I'm a software-computer engineer and audio engineer/YouTuber and here is my technical opinion from years of experience in OBS. 44.1KHz is a nightmare to work with, stick with 48KHz at 160kbps. Everything is set by default to 48KHz in Windows, and there is a good reason for it.
Sure, you can't hear the extra high-frequency sampling of 48KHz, but it's very important that you upsample 44.1KHz analog audio sources to 48KHz. If you don't then you will get some aliasing in the signal, which is kind of like Chromatic aberrations when a lens doesn't have enough megapixel of sharpness for the sensor. The Digital-to-analog converter has edge transitions from one sample to the next that will cause glitches in the audio when sampled at the same frequency. When you are sampling an analog source at 48KHz, you want to sample it at 96KHz. In layman's terms, that gives you two samples that get averaged out. The problem is that 96KHz will start to tax your CPU because of interrupts and 48KHz is good enough to eliminate aliasing.

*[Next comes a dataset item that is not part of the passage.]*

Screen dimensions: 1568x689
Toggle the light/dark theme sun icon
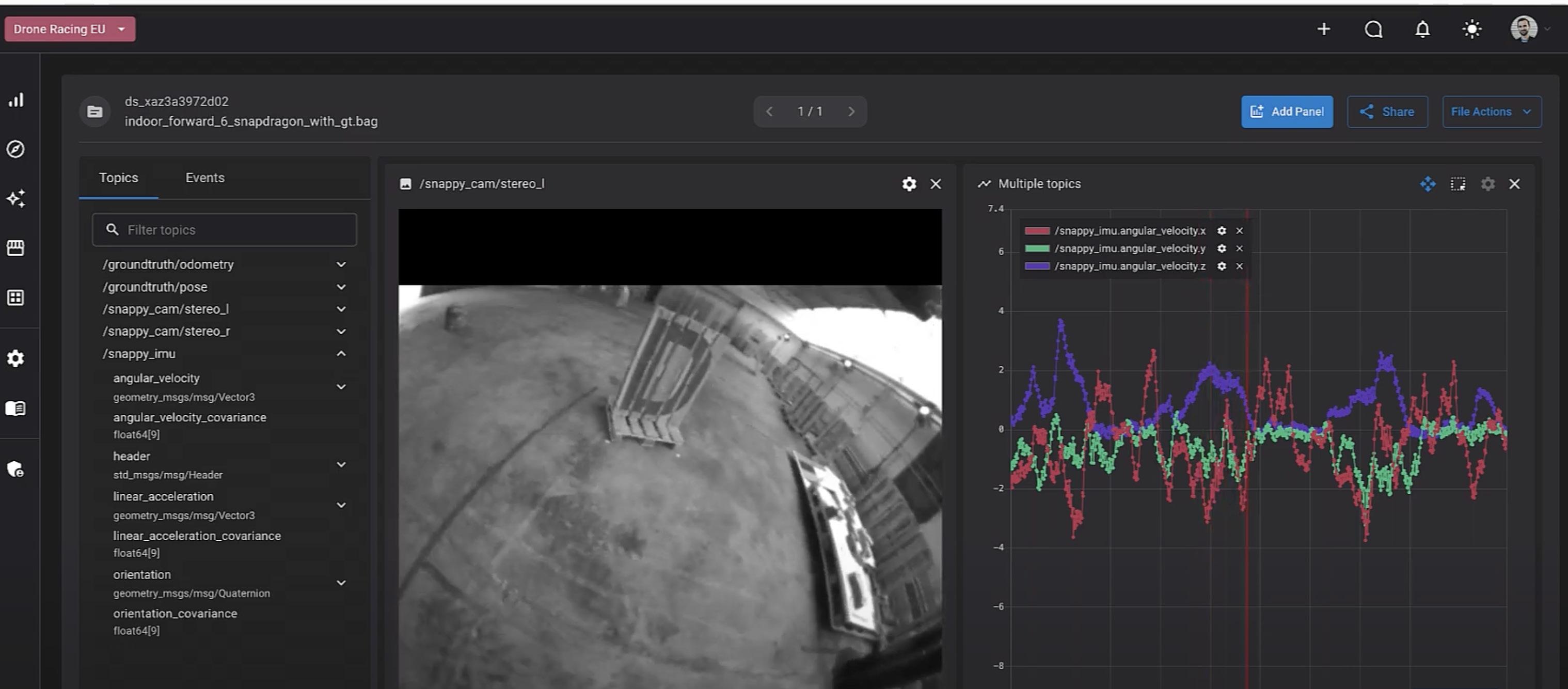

Another good relevant hack I would like to add is that with 16-bit audio you can get a maximum amount of 96db before the signal gets noisy, which translates to 6db per bit. If you want more gain out of your mics, you should use exactly 6db of digital gain after the compression stage because it has the effect of throughout one of the bits, or bit shifting the audio sample by one bit. If you're using 24-bits you go down to 23-bits, if you use 16-bits you go down to 15-bits. It really helps with dynamic mics, you can avoid buying the cloud lifter. You should be using 24-bit audio everywhere you can.
thx for this clarification, that's helpful. There are situations when it would be useful to capture at higher sampling rates but those are rare.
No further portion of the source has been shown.